Police chief who led Texas school shooting suspended | Gun Violence News

Local police have been closely monitoring their response to the attack on Rob Elementary School in which 19 children and two teachers were shot dead by an 18-year-old gunman.

The head of the Uwald School District police force — who oversaw the response to last month’s school shooting in Texas that killed 19 children and two teachers — has been suspended.

Wednesday’s announcement comes after the head of the Texas Department of Public Safety called for police May 24 attack on Robb Elementary School “failure”.

Local police have been under scrutiny since as many as 19 police officers were found waiting an hour outside a pair of adjacent classrooms where the shooting took place, as children died or died inside, doing nothing.

A U.S. Border Patrol tactical team finally got in and killed the teenage gunman.

The police’s approach is usually to confront the school attacker immediately, even if it puts the policeman’s life at risk.

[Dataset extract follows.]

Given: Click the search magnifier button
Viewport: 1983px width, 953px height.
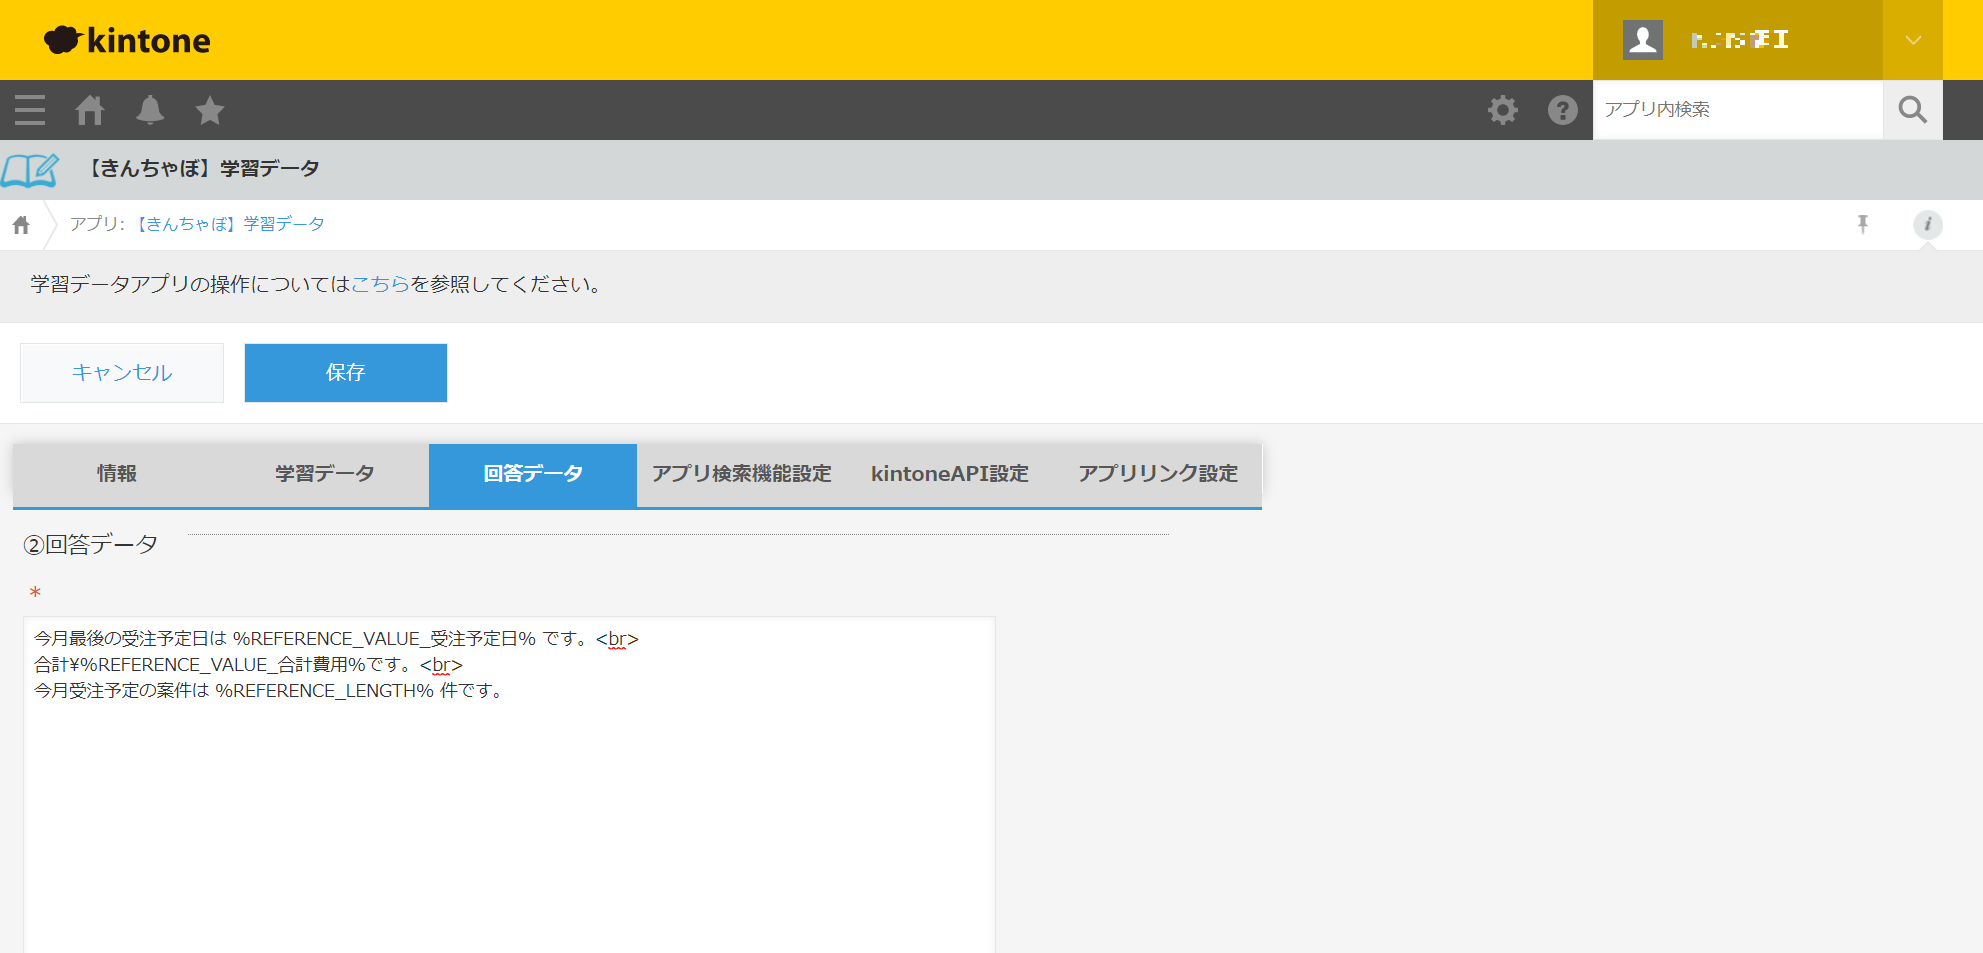Looking at the screenshot, I should pos(1912,110).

“From the beginning of this horrific incident, I have indicated that the district will wait until the investigation is complete before making personnel decisions,” Uwald Unified Independent School District Superintendent Hal Harrell said in a statement.

“As there is still a lack of clarity and the timing of when I will receive the results of the investigation is unknown, I have decided to put Chief (Pete) Arredondo on administrative leave with immediate effect.”

The attack on the primary school will now be tear down, shocked America and reignited the debate on gun violence. The U.S. Senate now appears close to passing the country’s first major gun control legislation in decades.

Arredondo, 49, has previously said he Does not consider himself a responsible commander At the scene of the attack, he did not order police to stop it. But he said police did not find the key to the door until 77 minutes after the shooting began.

His attorney, George Hyde, told the Texas Tribune that another local, state or federal agency that arrived at the scene should take over command.

But Steven McGraw, head of the Texas Department of Public Safety, said Arredondo was in charge and made “terrible decisions” and wasted precious time. He called the response a “fiasco.”

McGraw told a Texas Senate hearing on Tuesday that the door was unlocked and there was no evidence officials tried to see if the door was secure while others were looking for the keys. Meanwhile, at least two children in the house were calling for help on their mobile phones.

Earlier Wednesday, Sen. Roland Gutierrez, a Democrat representing Uvald, sued the state’s Department of Public Safety for a full record of the shooting, saying the response to the massacre was “full of misinformation and outright misinformation.” lie”. start.